* ASSIGNMENT: The records that follow must be repeated exactly, line by line.

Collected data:
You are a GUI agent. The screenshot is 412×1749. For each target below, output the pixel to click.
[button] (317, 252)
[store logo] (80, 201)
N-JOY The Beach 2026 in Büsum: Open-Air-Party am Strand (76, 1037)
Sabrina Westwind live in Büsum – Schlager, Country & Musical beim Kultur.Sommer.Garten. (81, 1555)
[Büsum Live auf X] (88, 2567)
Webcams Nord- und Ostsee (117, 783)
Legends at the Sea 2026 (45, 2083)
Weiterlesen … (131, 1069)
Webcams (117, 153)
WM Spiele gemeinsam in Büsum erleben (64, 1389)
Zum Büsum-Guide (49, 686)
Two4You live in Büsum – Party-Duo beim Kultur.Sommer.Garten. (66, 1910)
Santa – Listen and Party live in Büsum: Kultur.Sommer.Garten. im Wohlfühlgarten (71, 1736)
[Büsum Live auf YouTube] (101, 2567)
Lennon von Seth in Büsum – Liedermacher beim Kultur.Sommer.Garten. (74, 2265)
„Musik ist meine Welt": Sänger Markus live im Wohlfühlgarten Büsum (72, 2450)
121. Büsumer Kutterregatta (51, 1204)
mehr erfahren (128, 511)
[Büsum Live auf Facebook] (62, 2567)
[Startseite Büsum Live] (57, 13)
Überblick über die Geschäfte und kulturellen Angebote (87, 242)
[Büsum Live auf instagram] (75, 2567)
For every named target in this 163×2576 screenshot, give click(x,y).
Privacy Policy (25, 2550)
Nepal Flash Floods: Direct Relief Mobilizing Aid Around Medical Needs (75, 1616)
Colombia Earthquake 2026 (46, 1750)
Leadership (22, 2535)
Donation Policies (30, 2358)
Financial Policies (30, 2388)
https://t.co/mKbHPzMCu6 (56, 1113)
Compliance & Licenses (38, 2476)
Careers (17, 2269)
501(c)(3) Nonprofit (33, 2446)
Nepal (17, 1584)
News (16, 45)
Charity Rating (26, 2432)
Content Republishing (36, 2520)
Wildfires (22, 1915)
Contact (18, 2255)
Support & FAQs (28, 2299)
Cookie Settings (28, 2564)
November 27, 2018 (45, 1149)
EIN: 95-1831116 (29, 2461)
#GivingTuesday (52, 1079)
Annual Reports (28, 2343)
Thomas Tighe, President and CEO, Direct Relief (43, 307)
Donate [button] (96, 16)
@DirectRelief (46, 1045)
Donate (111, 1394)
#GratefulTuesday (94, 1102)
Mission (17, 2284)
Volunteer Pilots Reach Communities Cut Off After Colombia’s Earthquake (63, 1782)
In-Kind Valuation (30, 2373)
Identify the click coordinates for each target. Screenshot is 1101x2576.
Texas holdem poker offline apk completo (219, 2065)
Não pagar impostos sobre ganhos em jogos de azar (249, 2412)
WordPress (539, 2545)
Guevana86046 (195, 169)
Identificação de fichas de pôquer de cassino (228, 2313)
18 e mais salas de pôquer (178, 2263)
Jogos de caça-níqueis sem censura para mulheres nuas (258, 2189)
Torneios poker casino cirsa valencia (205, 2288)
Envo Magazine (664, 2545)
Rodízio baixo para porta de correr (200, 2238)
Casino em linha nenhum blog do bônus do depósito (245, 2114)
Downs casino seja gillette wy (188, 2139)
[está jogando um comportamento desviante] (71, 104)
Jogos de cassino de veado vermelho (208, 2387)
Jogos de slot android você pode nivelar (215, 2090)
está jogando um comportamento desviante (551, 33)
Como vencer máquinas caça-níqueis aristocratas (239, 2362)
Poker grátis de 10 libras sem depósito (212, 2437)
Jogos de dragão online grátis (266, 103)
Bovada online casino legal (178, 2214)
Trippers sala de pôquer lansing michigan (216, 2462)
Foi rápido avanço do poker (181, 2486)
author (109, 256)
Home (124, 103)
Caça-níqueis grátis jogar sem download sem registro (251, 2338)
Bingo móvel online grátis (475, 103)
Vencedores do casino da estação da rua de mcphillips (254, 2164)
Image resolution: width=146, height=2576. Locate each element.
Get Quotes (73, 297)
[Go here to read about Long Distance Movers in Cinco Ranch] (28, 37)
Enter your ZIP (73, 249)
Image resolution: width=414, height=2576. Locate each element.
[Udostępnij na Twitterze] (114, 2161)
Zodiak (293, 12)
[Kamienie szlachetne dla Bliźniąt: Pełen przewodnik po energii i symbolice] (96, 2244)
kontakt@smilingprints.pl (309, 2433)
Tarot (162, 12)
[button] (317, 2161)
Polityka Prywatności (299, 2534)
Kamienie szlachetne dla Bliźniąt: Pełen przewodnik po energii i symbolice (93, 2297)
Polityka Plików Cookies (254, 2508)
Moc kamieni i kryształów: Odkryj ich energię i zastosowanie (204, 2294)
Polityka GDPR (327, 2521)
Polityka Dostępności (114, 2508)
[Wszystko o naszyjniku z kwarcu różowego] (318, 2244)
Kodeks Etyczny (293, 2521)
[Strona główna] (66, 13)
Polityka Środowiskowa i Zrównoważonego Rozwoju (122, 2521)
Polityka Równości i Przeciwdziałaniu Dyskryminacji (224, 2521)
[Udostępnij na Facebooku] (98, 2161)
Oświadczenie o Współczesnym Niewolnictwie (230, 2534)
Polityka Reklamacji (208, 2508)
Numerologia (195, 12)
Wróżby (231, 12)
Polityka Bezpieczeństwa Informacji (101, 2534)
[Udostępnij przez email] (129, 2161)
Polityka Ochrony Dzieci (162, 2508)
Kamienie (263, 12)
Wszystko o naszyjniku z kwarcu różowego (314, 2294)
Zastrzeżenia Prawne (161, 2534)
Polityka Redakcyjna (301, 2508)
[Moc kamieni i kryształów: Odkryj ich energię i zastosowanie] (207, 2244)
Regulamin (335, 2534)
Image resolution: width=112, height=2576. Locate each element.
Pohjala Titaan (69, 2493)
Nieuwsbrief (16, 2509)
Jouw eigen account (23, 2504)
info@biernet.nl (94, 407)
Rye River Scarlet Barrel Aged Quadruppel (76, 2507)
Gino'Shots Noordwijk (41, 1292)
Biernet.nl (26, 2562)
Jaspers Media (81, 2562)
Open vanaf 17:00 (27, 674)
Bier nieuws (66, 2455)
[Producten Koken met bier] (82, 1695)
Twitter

* OUTPUT BELOW:
You are a GUI agent. The screenshot is 412×1749. For each target below, output the pixel to click.
[button] (317, 252)
[store logo] (80, 201)
N-JOY The Beach 2026 in Büsum: Open-Air-Party am Strand (76, 1037)
Sabrina Westwind live in Büsum – Schlager, Country & Musical beim Kultur.Sommer.Garten. (81, 1555)
[Büsum Live auf X] (88, 2567)
Webcams Nord- und Ostsee (117, 783)
Legends at the Sea 2026 (45, 2083)
Weiterlesen … (131, 1069)
Webcams (117, 153)
WM Spiele gemeinsam in Büsum erleben (64, 1389)
Zum Büsum-Guide (49, 686)
Two4You live in Büsum – Party-Duo beim Kultur.Sommer.Garten. (66, 1910)
Santa – Listen and Party live in Büsum: Kultur.Sommer.Garten. im Wohlfühlgarten (71, 1736)
[Büsum Live auf YouTube] (101, 2567)
Lennon von Seth in Büsum – Liedermacher beim Kultur.Sommer.Garten. (74, 2265)
„Musik ist meine Welt": Sänger Markus live im Wohlfühlgarten Büsum (72, 2450)
121. Büsumer Kutterregatta (51, 1204)
mehr erfahren (128, 511)
[Büsum Live auf Facebook] (62, 2567)
[Startseite Büsum Live] (57, 13)
Überblick über die Geschäfte und kulturellen Angebote (87, 242)
[Büsum Live auf instagram] (75, 2567)
For every named target in this 163×2576 screenshot, give click(x,y).
Privacy Policy (25, 2550)
Nepal Flash Floods: Direct Relief Mobilizing Aid Around Medical Needs (75, 1616)
Colombia Earthquake 2026 (46, 1750)
Leadership (22, 2535)
Donation Policies (30, 2358)
Financial Policies (30, 2388)
https://t.co/mKbHPzMCu6 (56, 1113)
Compliance & Licenses (38, 2476)
Careers (17, 2269)
501(c)(3) Nonprofit (33, 2446)
Nepal (17, 1584)
News (16, 45)
Charity Rating (26, 2432)
Content Republishing (36, 2520)
Wildfires (22, 1915)
Contact (18, 2255)
Support & FAQs (28, 2299)
Cookie Settings (28, 2564)
November 27, 2018 (45, 1149)
EIN: 95-1831116 (29, 2461)
#GivingTuesday (52, 1079)
Annual Reports (28, 2343)
Thomas Tighe, President and CEO, Direct Relief (43, 307)
Donate [button] (96, 16)
@DirectRelief (46, 1045)
Donate (111, 1394)
#GratefulTuesday (94, 1102)
Mission (17, 2284)
Volunteer Pilots Reach Communities Cut Off After Colombia’s Earthquake (63, 1782)
In-Kind Valuation (30, 2373)
Identify the click coordinates for each target. Screenshot is 1101x2576.
Texas holdem poker offline apk completo (219, 2065)
Não pagar impostos sobre ganhos em jogos de azar (249, 2412)
WordPress (539, 2545)
Guevana86046 (195, 169)
Identificação de fichas de pôquer de cassino (228, 2313)
18 e mais salas de pôquer (178, 2263)
Jogos de caça-níqueis sem censura para mulheres nuas (258, 2189)
Torneios poker casino cirsa valencia (205, 2288)
Envo Magazine (664, 2545)
Rodízio baixo para porta de correr (200, 2238)
Casino em linha nenhum blog do bônus do depósito (245, 2114)
Downs casino seja gillette wy (188, 2139)
[está jogando um comportamento desviante] (71, 104)
Jogos de cassino de veado vermelho (208, 2387)
Jogos de slot android você pode nivelar (215, 2090)
está jogando um comportamento desviante (551, 33)
Como vencer máquinas caça-níqueis aristocratas (239, 2362)
Poker grátis de 10 libras sem depósito (212, 2437)
Jogos de dragão online grátis (266, 103)
Bovada online casino legal (178, 2214)
Trippers sala de pôquer lansing michigan (216, 2462)
Foi rápido avanço do poker (181, 2486)
author (109, 256)
Home (124, 103)
Caça-níqueis grátis jogar sem download sem registro (251, 2338)
Bingo móvel online grátis (475, 103)
Vencedores do casino da estação da rua de mcphillips (254, 2164)
Image resolution: width=146, height=2576. Locate each element.
Get Quotes (73, 297)
[Go here to read about Long Distance Movers in Cinco Ranch] (28, 37)
Enter your ZIP (73, 249)
Image resolution: width=414, height=2576. Locate each element.
[Udostępnij na Twitterze] (114, 2161)
Zodiak (293, 12)
[Kamienie szlachetne dla Bliźniąt: Pełen przewodnik po energii i symbolice] (96, 2244)
kontakt@smilingprints.pl (309, 2433)
Tarot (162, 12)
[button] (317, 2161)
Polityka Prywatności (299, 2534)
Kamienie szlachetne dla Bliźniąt: Pełen przewodnik po energii i symbolice (93, 2297)
Polityka Plików Cookies (254, 2508)
Moc kamieni i kryształów: Odkryj ich energię i zastosowanie (204, 2294)
Polityka GDPR (327, 2521)
Polityka Dostępności (114, 2508)
[Wszystko o naszyjniku z kwarcu różowego] (318, 2244)
Kodeks Etyczny (293, 2521)
[Strona główna] (66, 13)
Polityka Środowiskowa i Zrównoważonego Rozwoju (122, 2521)
Polityka Równości i Przeciwdziałaniu Dyskryminacji (224, 2521)
[Udostępnij na Facebooku] (98, 2161)
Oświadczenie o Współczesnym Niewolnictwie (230, 2534)
Polityka Reklamacji (208, 2508)
Numerologia (195, 12)
Wróżby (231, 12)
Polityka Bezpieczeństwa Informacji (101, 2534)
[Udostępnij przez email] (129, 2161)
Polityka Ochrony Dzieci (162, 2508)
Kamienie (263, 12)
Wszystko o naszyjniku z kwarcu różowego (314, 2294)
Zastrzeżenia Prawne (161, 2534)
Polityka Redakcyjna (301, 2508)
[Moc kamieni i kryształów: Odkryj ich energię i zastosowanie] (207, 2244)
Regulamin (335, 2534)
Image resolution: width=112, height=2576. Locate each element.
Pohjala Titaan (69, 2493)
Nieuwsbrief (16, 2509)
Jouw eigen account (23, 2504)
info@biernet.nl (94, 407)
Rye River Scarlet Barrel Aged Quadruppel (76, 2507)
Gino'Shots Noordwijk (41, 1292)
Biernet.nl (26, 2562)
Jaspers Media (81, 2562)
Open vanaf 17:00 (27, 674)
Bier nieuws (66, 2455)
[Producten Koken met bier] (82, 1695)
Twitter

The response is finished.